Clark was even less sympathetic to the many enslaved women who had risked it all to accompany their husbands to Camp Nelson. Clark ordered his subordinates to exclude enslaved women from camp and threaten that “if they return, the lash awaits them.” [12] Despite US officials’ best efforts to keep them out, enslaved women kept coming back, determined never return to slavery and intent on keeping their families together. “There is not one among two hundred that want to go,” conceded one US army official, who acknowledged that enslaved women believe “that they will be killed by their masters if they return.” [13]

 

AFTERMATH

By June 1864, rampant violence against enslaved recruits prompted federal officials to open up enlistment to all enslaved men in Kentucky. “It became absolutely necessary for the protection of the slave to enlist him without the consent of the owner,” explained provost marshal James Fidler in Lebanon, Kentucky. [14] Federal officials back in Washington agreed. “In view of the cruelties practiced in the State of Kentucky by owners of slaves towards recruits,” assistant adjutant general C.W. Foster suggested that the US army should “accept and enlist any slave who may present himself for enlistment,” regardless of whether their slaveholder approved. In mid-June, US officials in Kentucky announced that the army would now accept the services of any enslaved men willing to enlist, regardless of whether their slaveholder approved. [15] 
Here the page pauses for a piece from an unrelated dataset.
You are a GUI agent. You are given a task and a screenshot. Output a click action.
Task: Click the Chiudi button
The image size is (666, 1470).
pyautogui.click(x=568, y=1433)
However, the reworked federal policy still did not clarify the status of enslaved women and children who crowded into Camp Nelson alongside their husbands and fathers. Despite the US army’s best efforts to keep them out, enslaved women would continue to head to Camp Nelson in an effort to keep their families together. (Continue reading part 2)

 

FURTHER READING

A robust body of scholarship has highlighted Camp Nelson’s importance as a redoubt for Black emancipation in slaveholding Kentucky. A good starting place is Richard Sears’s Camp Nelson, Kentucky (2002), an edited collection of primary sources covering the camp’s existence. The Freedmen and Southern Society Project’s Freedom: A Documentary History of Emancipation series 2 (The Black Military Experience), also features primary sources related to Black recruitment and Black family life at Camp Nelson. [16]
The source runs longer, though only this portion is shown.